SHORT TASK. Reproduce all of the records below line for line, changing nothing.

-- START RAW RECORDS --

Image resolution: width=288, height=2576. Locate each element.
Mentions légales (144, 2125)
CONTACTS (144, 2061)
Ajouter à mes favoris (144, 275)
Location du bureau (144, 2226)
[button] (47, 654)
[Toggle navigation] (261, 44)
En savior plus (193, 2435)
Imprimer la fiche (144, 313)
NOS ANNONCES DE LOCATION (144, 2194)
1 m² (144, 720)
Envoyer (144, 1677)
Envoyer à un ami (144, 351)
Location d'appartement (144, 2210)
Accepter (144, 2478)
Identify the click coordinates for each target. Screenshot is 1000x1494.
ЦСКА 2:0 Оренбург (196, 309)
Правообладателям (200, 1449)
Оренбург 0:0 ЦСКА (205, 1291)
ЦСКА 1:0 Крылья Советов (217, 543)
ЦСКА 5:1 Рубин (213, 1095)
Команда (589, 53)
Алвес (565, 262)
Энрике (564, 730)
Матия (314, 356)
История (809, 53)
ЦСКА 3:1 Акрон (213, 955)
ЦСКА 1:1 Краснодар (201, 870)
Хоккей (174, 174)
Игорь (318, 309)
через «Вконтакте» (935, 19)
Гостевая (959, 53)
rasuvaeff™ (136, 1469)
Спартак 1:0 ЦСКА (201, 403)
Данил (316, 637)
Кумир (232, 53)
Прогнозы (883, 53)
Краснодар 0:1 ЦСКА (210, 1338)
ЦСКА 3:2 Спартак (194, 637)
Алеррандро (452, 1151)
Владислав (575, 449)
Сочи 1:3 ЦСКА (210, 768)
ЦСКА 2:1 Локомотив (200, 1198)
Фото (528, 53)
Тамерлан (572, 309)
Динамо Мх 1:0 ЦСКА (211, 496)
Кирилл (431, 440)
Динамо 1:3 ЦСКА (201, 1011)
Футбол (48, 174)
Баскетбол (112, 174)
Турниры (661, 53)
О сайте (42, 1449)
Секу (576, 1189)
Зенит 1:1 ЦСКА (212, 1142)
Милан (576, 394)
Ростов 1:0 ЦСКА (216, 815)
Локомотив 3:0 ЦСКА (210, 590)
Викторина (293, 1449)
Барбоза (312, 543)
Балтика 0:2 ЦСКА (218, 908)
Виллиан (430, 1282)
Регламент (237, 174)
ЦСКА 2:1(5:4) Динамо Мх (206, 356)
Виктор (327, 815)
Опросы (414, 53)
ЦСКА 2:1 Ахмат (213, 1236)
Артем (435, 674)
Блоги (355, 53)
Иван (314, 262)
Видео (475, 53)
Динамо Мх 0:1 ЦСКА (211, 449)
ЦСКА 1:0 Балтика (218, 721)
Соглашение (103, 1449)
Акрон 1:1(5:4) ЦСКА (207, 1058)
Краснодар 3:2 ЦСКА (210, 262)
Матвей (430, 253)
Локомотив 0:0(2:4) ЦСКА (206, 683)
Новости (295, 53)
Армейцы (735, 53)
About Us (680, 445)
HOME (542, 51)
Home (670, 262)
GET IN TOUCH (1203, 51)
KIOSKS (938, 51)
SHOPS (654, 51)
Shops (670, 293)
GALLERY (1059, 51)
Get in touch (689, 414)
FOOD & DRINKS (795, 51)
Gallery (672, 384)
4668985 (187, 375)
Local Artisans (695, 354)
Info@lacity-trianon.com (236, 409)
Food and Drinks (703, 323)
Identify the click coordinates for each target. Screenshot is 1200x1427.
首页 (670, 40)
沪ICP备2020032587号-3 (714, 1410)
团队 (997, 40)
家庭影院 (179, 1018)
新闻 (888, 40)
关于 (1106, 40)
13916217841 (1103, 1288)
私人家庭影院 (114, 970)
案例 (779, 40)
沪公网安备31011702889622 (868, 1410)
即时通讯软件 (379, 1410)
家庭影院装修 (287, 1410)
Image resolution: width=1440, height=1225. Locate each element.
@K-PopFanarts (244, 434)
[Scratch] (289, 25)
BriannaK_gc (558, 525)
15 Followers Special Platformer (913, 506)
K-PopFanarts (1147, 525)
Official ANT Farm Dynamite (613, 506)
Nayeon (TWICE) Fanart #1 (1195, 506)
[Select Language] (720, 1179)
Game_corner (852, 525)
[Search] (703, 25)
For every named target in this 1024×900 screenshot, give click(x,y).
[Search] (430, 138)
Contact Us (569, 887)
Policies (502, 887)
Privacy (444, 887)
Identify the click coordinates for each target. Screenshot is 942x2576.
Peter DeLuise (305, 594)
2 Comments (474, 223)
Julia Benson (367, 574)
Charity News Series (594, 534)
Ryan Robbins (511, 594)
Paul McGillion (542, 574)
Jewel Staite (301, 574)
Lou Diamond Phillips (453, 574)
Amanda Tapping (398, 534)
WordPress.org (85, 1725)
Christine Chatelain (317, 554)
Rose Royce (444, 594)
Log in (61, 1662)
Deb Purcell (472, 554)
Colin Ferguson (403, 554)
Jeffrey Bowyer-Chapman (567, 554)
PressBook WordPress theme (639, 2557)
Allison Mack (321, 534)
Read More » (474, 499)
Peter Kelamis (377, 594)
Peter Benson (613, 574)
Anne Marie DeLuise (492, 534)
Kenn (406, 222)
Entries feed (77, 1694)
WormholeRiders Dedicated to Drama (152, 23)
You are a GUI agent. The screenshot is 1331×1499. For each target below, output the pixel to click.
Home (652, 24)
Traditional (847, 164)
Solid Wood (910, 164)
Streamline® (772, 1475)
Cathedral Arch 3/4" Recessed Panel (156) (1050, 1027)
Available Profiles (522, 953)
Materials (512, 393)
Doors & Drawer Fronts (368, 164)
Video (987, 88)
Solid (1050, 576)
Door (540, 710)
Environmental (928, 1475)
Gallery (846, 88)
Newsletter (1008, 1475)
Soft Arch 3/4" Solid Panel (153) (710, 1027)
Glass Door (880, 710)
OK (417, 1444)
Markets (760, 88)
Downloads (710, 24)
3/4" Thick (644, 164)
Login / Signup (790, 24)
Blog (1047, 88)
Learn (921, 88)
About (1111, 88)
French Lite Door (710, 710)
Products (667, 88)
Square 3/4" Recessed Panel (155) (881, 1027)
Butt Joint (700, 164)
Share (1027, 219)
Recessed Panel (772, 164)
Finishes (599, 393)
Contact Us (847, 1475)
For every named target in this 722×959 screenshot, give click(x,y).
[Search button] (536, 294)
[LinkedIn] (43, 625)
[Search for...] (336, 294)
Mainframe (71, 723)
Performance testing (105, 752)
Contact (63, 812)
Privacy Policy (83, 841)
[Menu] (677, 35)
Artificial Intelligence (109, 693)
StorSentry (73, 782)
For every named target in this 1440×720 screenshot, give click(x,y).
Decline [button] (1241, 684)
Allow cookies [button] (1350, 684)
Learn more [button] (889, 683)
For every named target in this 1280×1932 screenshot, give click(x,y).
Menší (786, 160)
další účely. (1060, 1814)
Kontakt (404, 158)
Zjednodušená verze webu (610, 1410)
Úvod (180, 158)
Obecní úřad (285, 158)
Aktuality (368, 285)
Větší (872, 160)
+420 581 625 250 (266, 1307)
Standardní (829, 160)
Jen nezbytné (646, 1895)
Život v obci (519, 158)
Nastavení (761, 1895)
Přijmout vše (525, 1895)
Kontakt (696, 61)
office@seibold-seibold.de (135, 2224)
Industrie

-- END RAW RECORDS --

FINISHED ANSWER.
Image resolution: width=288, height=2576. Locate each element.
Mentions légales (144, 2125)
CONTACTS (144, 2061)
Ajouter à mes favoris (144, 275)
Location du bureau (144, 2226)
[button] (47, 654)
[Toggle navigation] (261, 44)
En savior plus (193, 2435)
Imprimer la fiche (144, 313)
NOS ANNONCES DE LOCATION (144, 2194)
1 m² (144, 720)
Envoyer (144, 1677)
Envoyer à un ami (144, 351)
Location d'appartement (144, 2210)
Accepter (144, 2478)
Identify the click coordinates for each target. Screenshot is 1000x1494.
ЦСКА 2:0 Оренбург (196, 309)
Правообладателям (200, 1449)
Оренбург 0:0 ЦСКА (205, 1291)
ЦСКА 1:0 Крылья Советов (217, 543)
ЦСКА 5:1 Рубин (213, 1095)
Команда (589, 53)
Алвес (565, 262)
Энрике (564, 730)
Матия (314, 356)
История (809, 53)
ЦСКА 3:1 Акрон (213, 955)
ЦСКА 1:1 Краснодар (201, 870)
Хоккей (174, 174)
Игорь (318, 309)
через «Вконтакте» (935, 19)
Гостевая (959, 53)
rasuvaeff™ (136, 1469)
Спартак 1:0 ЦСКА (201, 403)
Данил (316, 637)
Кумир (232, 53)
Прогнозы (883, 53)
Краснодар 0:1 ЦСКА (210, 1338)
ЦСКА 3:2 Спартак (194, 637)
Алеррандро (452, 1151)
Владислав (575, 449)
Сочи 1:3 ЦСКА (210, 768)
ЦСКА 2:1 Локомотив (200, 1198)
Фото (528, 53)
Тамерлан (572, 309)
Динамо Мх 1:0 ЦСКА (211, 496)
Кирилл (431, 440)
Динамо 1:3 ЦСКА (201, 1011)
Футбол (48, 174)
Баскетбол (112, 174)
Турниры (661, 53)
О сайте (42, 1449)
Секу (576, 1189)
Зенит 1:1 ЦСКА (212, 1142)
Милан (576, 394)
Ростов 1:0 ЦСКА (216, 815)
Локомотив 3:0 ЦСКА (210, 590)
Викторина (293, 1449)
Барбоза (312, 543)
Балтика 0:2 ЦСКА (218, 908)
Виллиан (430, 1282)
Регламент (237, 174)
ЦСКА 2:1(5:4) Динамо Мх (206, 356)
Виктор (327, 815)
Опросы (414, 53)
ЦСКА 2:1 Ахмат (213, 1236)
Артем (435, 674)
Блоги (355, 53)
Иван (314, 262)
Видео (475, 53)
Динамо Мх 0:1 ЦСКА (211, 449)
ЦСКА 1:0 Балтика (218, 721)
Соглашение (103, 1449)
Акрон 1:1(5:4) ЦСКА (207, 1058)
Краснодар 3:2 ЦСКА (210, 262)
Матвей (430, 253)
Локомотив 0:0(2:4) ЦСКА (206, 683)
Новости (295, 53)
Армейцы (735, 53)
About Us (680, 445)
HOME (542, 51)
Home (670, 262)
GET IN TOUCH (1203, 51)
KIOSKS (938, 51)
SHOPS (654, 51)
Shops (670, 293)
GALLERY (1059, 51)
Get in touch (689, 414)
FOOD & DRINKS (795, 51)
Gallery (672, 384)
4668985 (187, 375)
Local Artisans (695, 354)
Info@lacity-trianon.com (236, 409)
Food and Drinks (703, 323)
Identify the click coordinates for each target. Screenshot is 1200x1427.
首页 (670, 40)
沪ICP备2020032587号-3 (714, 1410)
团队 (997, 40)
家庭影院 (179, 1018)
新闻 (888, 40)
关于 (1106, 40)
13916217841 (1103, 1288)
私人家庭影院 (114, 970)
案例 (779, 40)
沪公网安备31011702889622 (868, 1410)
即时通讯软件 (379, 1410)
家庭影院装修 (287, 1410)
Image resolution: width=1440, height=1225. Locate each element.
@K-PopFanarts (244, 434)
[Scratch] (289, 25)
BriannaK_gc (558, 525)
15 Followers Special Platformer (913, 506)
K-PopFanarts (1147, 525)
Official ANT Farm Dynamite (613, 506)
Nayeon (TWICE) Fanart #1 (1195, 506)
[Select Language] (720, 1179)
Game_corner (852, 525)
[Search] (703, 25)
For every named target in this 1024×900 screenshot, give click(x,y).
[Search] (430, 138)
Contact Us (569, 887)
Policies (502, 887)
Privacy (444, 887)
Identify the click coordinates for each target. Screenshot is 942x2576.
Peter DeLuise (305, 594)
2 Comments (474, 223)
Julia Benson (367, 574)
Charity News Series (594, 534)
Ryan Robbins (511, 594)
Paul McGillion (542, 574)
Jewel Staite (301, 574)
Lou Diamond Phillips (453, 574)
Amanda Tapping (398, 534)
WordPress.org (85, 1725)
Christine Chatelain (317, 554)
Rose Royce (444, 594)
Log in (61, 1662)
Deb Purcell (472, 554)
Colin Ferguson (403, 554)
Jeffrey Bowyer-Chapman (567, 554)
PressBook WordPress theme (639, 2557)
Allison Mack (321, 534)
Read More » (474, 499)
Peter Kelamis (377, 594)
Peter Benson (613, 574)
Anne Marie DeLuise (492, 534)
Kenn (406, 222)
Entries feed (77, 1694)
WormholeRiders Dedicated to Drama (152, 23)
You are a GUI agent. The screenshot is 1331×1499. For each target below, output the pixel to click.
Home (652, 24)
Traditional (847, 164)
Solid Wood (910, 164)
Streamline® (772, 1475)
Cathedral Arch 3/4" Recessed Panel (156) (1050, 1027)
Available Profiles (522, 953)
Materials (512, 393)
Doors & Drawer Fronts (368, 164)
Video (987, 88)
Solid (1050, 576)
Door (540, 710)
Environmental (928, 1475)
Gallery (846, 88)
Newsletter (1008, 1475)
Soft Arch 3/4" Solid Panel (153) (710, 1027)
Glass Door (880, 710)
OK (417, 1444)
Markets (760, 88)
Downloads (710, 24)
3/4" Thick (644, 164)
Login / Signup (790, 24)
Blog (1047, 88)
Learn (921, 88)
About (1111, 88)
French Lite Door (710, 710)
Products (667, 88)
Square 3/4" Recessed Panel (155) (881, 1027)
Butt Joint (700, 164)
Share (1027, 219)
Recessed Panel (772, 164)
Finishes (599, 393)
Contact Us (847, 1475)
For every named target in this 722×959 screenshot, give click(x,y).
[Search button] (536, 294)
[LinkedIn] (43, 625)
[Search for...] (336, 294)
Mainframe (71, 723)
Performance testing (105, 752)
Contact (63, 812)
Privacy Policy (83, 841)
[Menu] (677, 35)
Artificial Intelligence (109, 693)
StorSentry (73, 782)
For every named target in this 1440×720 screenshot, give click(x,y).
Decline [button] (1241, 684)
Allow cookies [button] (1350, 684)
Learn more [button] (889, 683)
For every named target in this 1280×1932 screenshot, give click(x,y).
Menší (786, 160)
další účely. (1060, 1814)
Kontakt (404, 158)
Zjednodušená verze webu (610, 1410)
Úvod (180, 158)
Obecní úřad (285, 158)
Aktuality (368, 285)
Větší (872, 160)
+420 581 625 250 (266, 1307)
Standardní (829, 160)
Jen nezbytné (646, 1895)
Život v obci (519, 158)
Nastavení (761, 1895)
Přijmout vše (525, 1895)
Kontakt (696, 61)
office@seibold-seibold.de (135, 2224)
Industrie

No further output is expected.